Derek Poppe, a spokesman for Suffolk County Executive Steve Bellone, didn’t respond to a call and emails seeking comment.

Bellone, a Democrat, has declared a fiscal emergency, giving him the power to withhold portions of each department’s budget. Bellone has also proposed diverting $44.4 million from a sewer reserve fund. The county received $257 million under the CARES Act, the federal government’s coronavirus relief package.

Suffolk is eligible to borrow as much as $541.4 million from a $500 billion credit line for municipalities created by the Federal Reserve. The county already relies heavily on cash flow borrowing to pay bills before tax receipts arrive. Suffolk planned for $615 million in short-term borrowing this year, an 11% increase over 2019.

Suffolk’s finances were wobbly even before the pandemic hit. When Bellone took office in 2012, after the last recession, he faced a deficit of about $150 million.

Revenue growth in Suffolk failed to keep pace with rising costs of employee compensation and social services, resulting in budget deficits. Suffolk spent almost 60% of its revenue on salaries and benefits in 2018, a bigger share than any other county, according to the state comptroller’s office.

“Even small variances in the revenues, if the sales taxes are coming in below estimate, or if overtime costs run a little higher, there’s just not a lot of wiggle room there,” said Tiffany Tribbitt, an S&P analyst.

Instead of making politically difficult choices to raise property taxes above the 2% state cap or cut spending enough to close persistent deficits, county officials relied on maneuvers like deferring a portion of the government’s pension payments, property sales and borrowing more than $170 million from the sewer fund.

Bellone has also cut costs, reducing the county’s workforce by 13% to 8,914, saving $100 million annually. Last year, the county required all employees to pay 2% of their salary for health care, rising to 2.5% by 2025, for a projected savings of $40 million. In 2019, Suffolk stopped deferring payments to the state pension.

Since Bellone took office in 2012, he hasn’t submitted a budget that pierced a state property-tax cap that limits levy increases to 2% or the rate of inflation. A municipality can override the cap with a 60% vote of the governing board. The average Suffolk homeowner pays about $10,000 in property taxes, the fifth highest among New York’s 57 counties, but about $2,000 less than its Long Island neighbor to the west, Nassau, according to Attom Data Solutions.

“In the Tri-state region, property taxes are a difficult topic,” said Tribbitt. “It’s politically sensitive.”

Over eight years, Fitch and S&P downgraded Suffolk County’s $1.6 billion general-obligation debt four levels. Suffolk is the most fiscally stressed county in New York, according to the state comptroller.

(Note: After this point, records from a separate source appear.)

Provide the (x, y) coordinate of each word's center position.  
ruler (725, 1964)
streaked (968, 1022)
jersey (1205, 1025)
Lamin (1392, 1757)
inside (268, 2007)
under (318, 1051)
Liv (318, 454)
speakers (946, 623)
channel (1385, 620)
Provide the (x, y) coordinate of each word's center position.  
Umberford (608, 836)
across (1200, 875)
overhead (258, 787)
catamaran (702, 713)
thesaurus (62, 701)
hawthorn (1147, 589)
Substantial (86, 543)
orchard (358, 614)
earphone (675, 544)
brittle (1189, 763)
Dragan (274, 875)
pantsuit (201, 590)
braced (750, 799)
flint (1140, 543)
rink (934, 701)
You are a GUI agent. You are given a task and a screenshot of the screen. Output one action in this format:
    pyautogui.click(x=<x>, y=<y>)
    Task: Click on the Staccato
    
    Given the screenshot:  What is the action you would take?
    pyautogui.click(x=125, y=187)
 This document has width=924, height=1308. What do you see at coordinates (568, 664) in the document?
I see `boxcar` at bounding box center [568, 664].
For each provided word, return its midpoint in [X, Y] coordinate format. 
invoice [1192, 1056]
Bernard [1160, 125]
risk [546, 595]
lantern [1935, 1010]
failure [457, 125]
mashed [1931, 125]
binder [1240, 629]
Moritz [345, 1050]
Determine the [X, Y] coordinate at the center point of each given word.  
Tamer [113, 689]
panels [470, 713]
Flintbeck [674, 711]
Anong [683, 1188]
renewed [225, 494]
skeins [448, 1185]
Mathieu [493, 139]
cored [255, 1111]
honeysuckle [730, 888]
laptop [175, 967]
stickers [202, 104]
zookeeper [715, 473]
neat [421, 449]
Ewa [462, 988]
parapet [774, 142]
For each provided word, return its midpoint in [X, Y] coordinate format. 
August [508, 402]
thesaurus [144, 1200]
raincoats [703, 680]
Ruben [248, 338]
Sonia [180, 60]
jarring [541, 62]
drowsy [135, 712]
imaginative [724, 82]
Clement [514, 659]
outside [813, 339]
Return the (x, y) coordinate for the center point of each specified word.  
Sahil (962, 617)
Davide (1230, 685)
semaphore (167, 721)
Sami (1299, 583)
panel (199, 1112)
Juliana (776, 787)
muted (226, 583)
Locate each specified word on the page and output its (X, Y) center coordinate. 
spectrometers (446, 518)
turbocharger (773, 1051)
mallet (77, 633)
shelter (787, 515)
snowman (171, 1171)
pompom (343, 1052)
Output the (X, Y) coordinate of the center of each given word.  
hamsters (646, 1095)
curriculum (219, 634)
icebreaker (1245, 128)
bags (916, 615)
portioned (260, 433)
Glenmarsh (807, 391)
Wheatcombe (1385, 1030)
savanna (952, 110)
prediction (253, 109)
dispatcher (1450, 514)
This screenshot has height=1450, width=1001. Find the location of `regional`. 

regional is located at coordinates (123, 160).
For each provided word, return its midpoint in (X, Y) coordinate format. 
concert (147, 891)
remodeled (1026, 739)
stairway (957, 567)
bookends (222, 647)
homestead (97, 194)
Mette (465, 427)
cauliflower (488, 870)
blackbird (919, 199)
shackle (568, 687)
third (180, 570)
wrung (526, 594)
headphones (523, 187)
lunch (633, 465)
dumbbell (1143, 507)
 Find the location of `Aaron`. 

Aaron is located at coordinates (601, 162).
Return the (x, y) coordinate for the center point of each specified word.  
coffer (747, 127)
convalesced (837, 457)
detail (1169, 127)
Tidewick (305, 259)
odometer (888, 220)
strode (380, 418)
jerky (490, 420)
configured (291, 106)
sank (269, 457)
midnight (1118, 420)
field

But Suffolk has avoided the fate of its even richer neighbor Nassau, which has had a state financial oversight board since 2000. The Nassau County Interim Finance Authority, which can take control of the county’s finances if its deficit exceeds 1%, has taken an active role, rejecting the county’s financial plans when it believes revenue estimates are optimistic or spending cuts insufficient.